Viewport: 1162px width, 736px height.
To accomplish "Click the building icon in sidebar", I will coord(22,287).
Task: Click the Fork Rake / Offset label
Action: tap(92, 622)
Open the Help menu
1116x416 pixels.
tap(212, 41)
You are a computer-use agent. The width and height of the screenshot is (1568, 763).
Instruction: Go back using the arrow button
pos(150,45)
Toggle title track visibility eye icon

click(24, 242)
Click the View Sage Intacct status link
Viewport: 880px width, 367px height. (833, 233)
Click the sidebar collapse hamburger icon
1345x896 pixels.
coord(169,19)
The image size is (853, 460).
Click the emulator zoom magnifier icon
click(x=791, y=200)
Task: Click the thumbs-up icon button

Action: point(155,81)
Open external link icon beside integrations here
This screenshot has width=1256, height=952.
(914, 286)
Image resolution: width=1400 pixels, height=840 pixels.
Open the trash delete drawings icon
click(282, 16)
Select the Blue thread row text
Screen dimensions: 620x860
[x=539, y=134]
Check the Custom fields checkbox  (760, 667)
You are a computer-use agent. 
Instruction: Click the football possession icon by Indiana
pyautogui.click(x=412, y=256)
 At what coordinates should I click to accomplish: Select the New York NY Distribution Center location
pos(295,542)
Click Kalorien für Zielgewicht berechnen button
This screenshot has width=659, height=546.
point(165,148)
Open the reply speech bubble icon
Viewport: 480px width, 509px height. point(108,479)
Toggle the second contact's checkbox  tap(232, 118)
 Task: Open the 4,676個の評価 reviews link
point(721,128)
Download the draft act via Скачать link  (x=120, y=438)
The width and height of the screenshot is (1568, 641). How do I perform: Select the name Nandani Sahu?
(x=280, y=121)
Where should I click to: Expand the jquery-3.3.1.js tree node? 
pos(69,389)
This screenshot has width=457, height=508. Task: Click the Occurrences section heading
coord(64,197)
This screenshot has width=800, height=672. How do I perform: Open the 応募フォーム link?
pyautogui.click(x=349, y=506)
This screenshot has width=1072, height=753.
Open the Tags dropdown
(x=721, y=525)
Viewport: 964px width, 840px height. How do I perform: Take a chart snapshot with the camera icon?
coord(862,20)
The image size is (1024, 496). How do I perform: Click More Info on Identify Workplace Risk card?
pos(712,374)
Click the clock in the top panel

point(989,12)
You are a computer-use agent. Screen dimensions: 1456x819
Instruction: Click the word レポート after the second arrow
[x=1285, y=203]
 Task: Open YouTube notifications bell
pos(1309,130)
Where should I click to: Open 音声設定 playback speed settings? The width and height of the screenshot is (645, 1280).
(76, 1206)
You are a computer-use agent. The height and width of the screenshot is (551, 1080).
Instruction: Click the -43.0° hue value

+ + +

» The problem:
Line count for the word "checkbox": give the number of lines in the entries above that contain it, and nothing more.

» Written response:
2